Citroën has plenty of takes on the small car theme, but the Citroën C3 is what you’d consider its regular supermini. Prior to the current model, the previous C3 stretched back to 2002, before which were the Saxo and AX, although it’s difficult not to think of them, and the Saxo particularly, as small compared with the C3. To find a Citroën supermini with the feeling of spaciousness that the C3 gives, you have to go back to the Visa of 1978.

The C3 is a hugely significant car for Citroën. It’s the company’s biggest-selling small car and, in spite of the C1, C3 Picasso and DS 3, its bread-and-butter supermini. Sure, we’ve been charmed by the DS 3 and C3 Picasso, but it’s the regular C3 hatchback that has to do the volume. It's ugly duckling charms may of left many potential buyers feeling cold, but the 2017 generation certainly won't with its cheeky looking exterior finished with the same Airbump technology that can be found on the C4 Cactus.

The current C3 still comes in five-door form only, with the super-stylish three-door DS3 taking care of three-door business. The previous car’s three-door variant, dubbed C2, had a very disparate appearance as the DS3 does now, but with a very different attitude. And this theory has remained the same with the next gen C3 remaining a five-door car while the DS 3 is only available with three-doors.

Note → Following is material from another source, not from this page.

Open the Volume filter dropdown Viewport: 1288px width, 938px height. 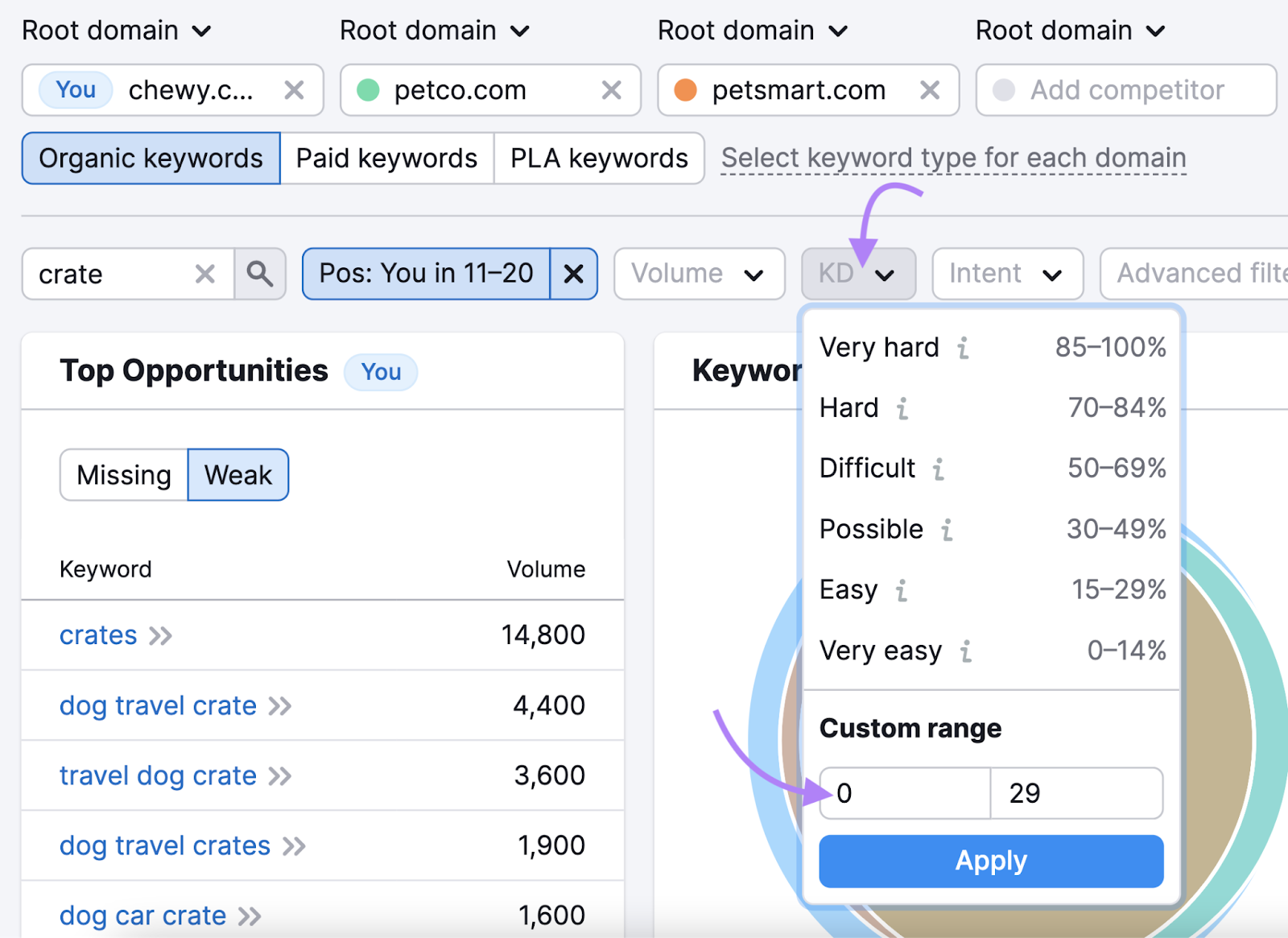coord(699,274)
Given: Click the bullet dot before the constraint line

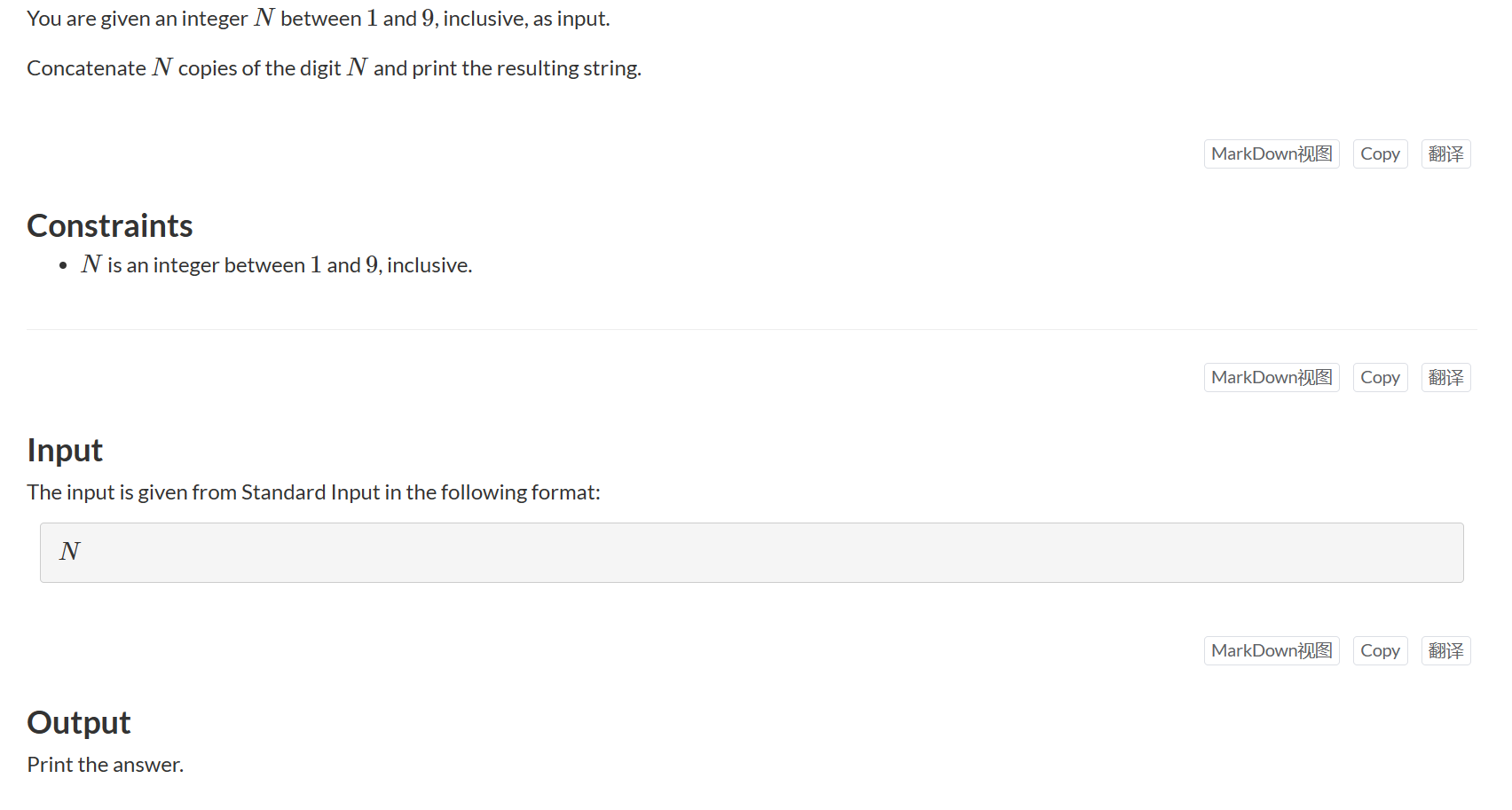Looking at the screenshot, I should [63, 266].
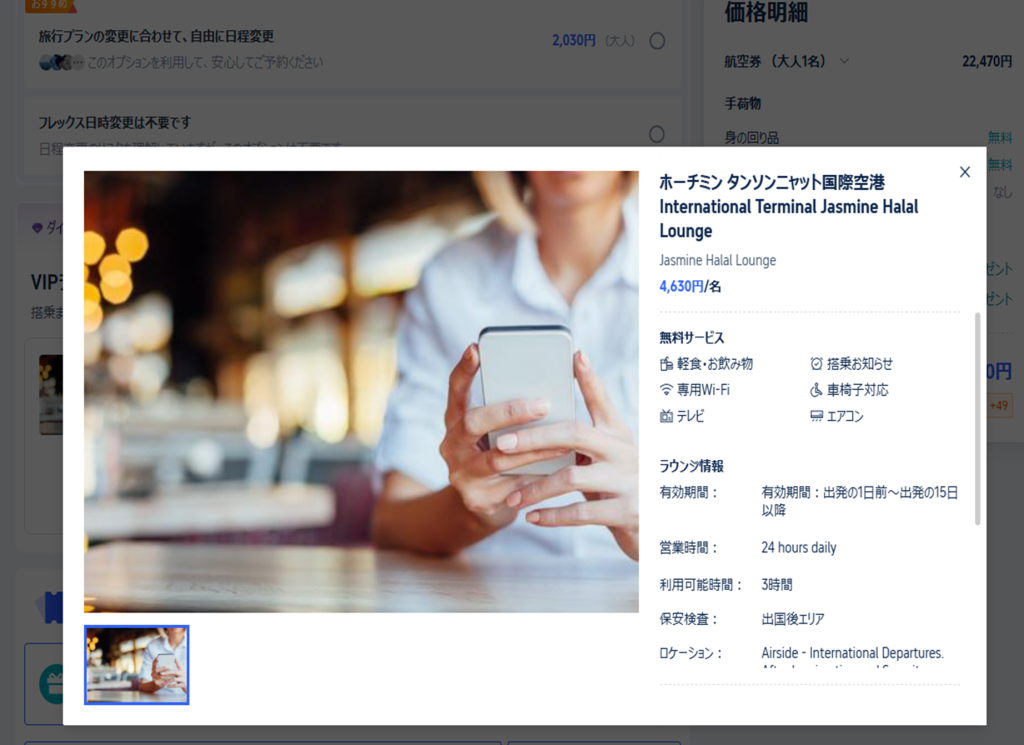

The C3 range starts with a 65bhp 1.0-litre three-cylinder petrol model, moving up through 81 and 108bhp 1.2 Puretech units. Two diesels: a 74bhp and 99bhp 1.6s complete the picture.

As is the norm, there’s an eco model with start-stop technology which produces a mere 87g/km, a large improvement on the model which propped up the range previously. In spite of the 1.6-litre models in the line-up, the Citroën C3 is more luxury orientedany sporty pretensions are left to the DS3.